I made an early start today. By 6.30am I already hit the road. It rained last night, making the 4kms off road ride to the main road wet and slippery. The last part of the off-road was the hardest, with big slippery rocks and some puddles that I had to ride through. My tires slid and off I went into the puddles. Damn. Luckily there was a car trailing behind me and the driver helped me to stand GD up.
It took me about 1.15hrs to reach the El Salvador – Honduras border under the on and off rain. A long 5km cue of trucks lined the road but I made my way thru. It was easy to exit El Salvador, but not so to enter Honduras. I was advised by an over-lander friend to get the locals’ service at this border, as there’s a lot of paperwork to be done.
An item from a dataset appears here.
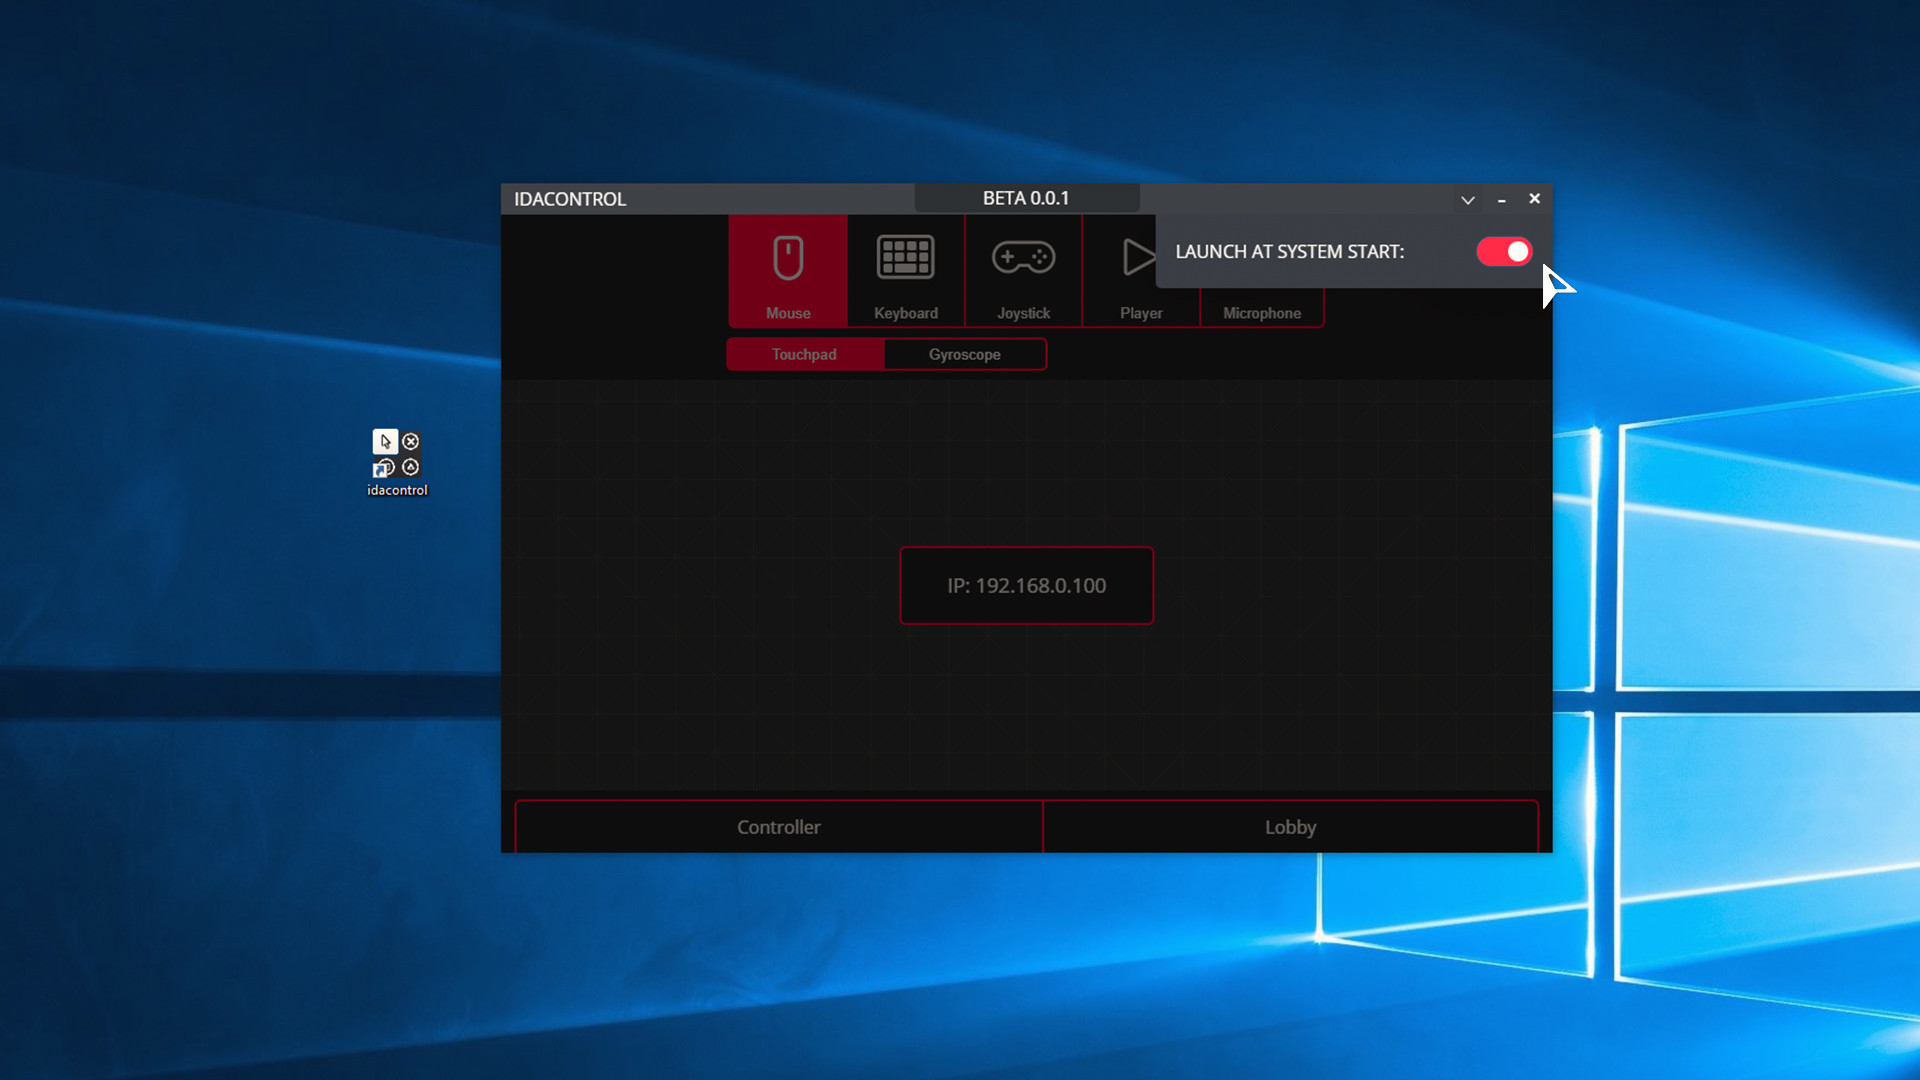Click the BETA 0.0.1 version label

pyautogui.click(x=1026, y=198)
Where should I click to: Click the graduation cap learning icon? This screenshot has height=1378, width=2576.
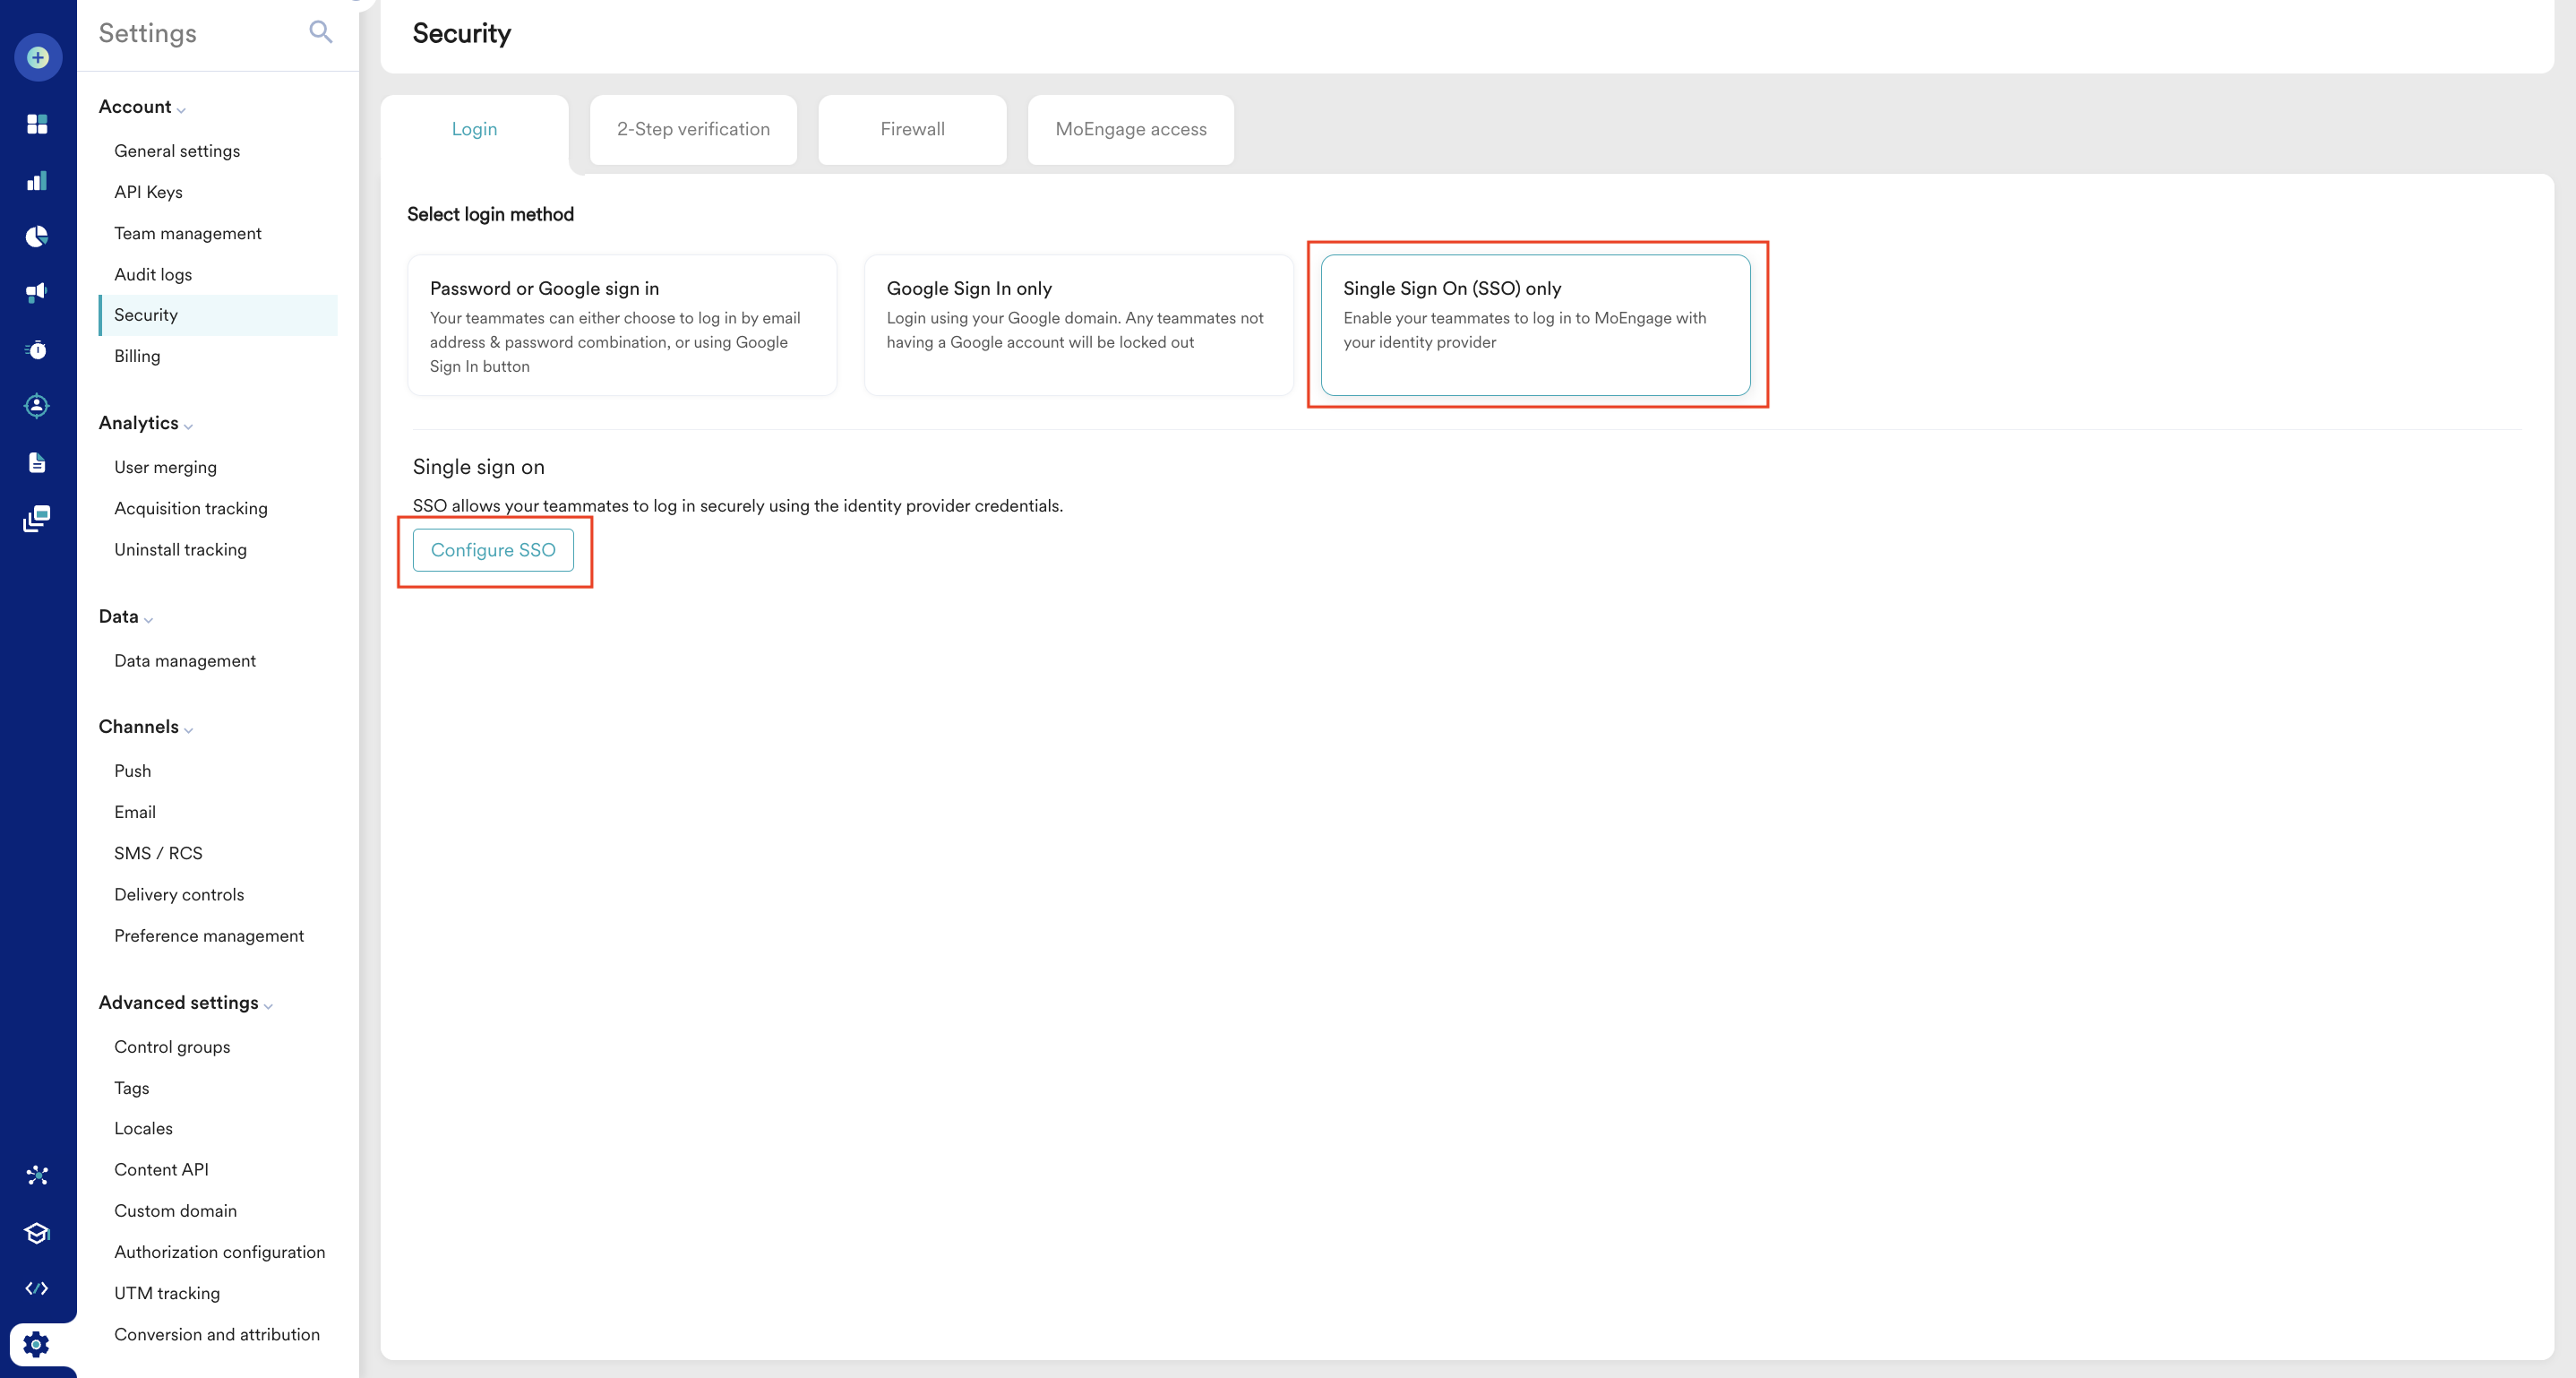pos(37,1233)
I always did everything on my own but this time, I took the service offered. I had to pay US$3 for a tourist card, US$40 to bring my bike in, and US$2 for tipping. Both borders were done in less than 1.30hrs and then, I entered Honduras. Drug wars between the drug cartels, mafias, smuggling, kidnappings, assaults, murders and robberies made this country the most dangerous on planet Earth. The people too were said to be so fond of guns. Because of that, I had no intention to stay long in this country.
Along my way, I passed countless military checkpoints, but not once was I stopped and searched. The militaries were more interested in big trucks and buses. Looking at the young military boys holding rifles, I wondered how high their egos could be, and how high they could hold their patience before pulling the trigger when the locals upset them.
I took the Pan-Am Highway CA1 all the way. The road conditions to Choluteca were acceptable (not as bad as in Guatemala), and surprisingly getting even better after Choluteca to San Marcos de Colon, which were on highlands. There were some wonderful twisties here. It was a pleasant ride as the road was not too narrow and with very little traffic. The road quality was even better than our Simpang Pulai – Cameron Highlands road, with beautiful greenery to enjoy. The houses, which I saw along the way were not bad too, even better than houses in Guatemala.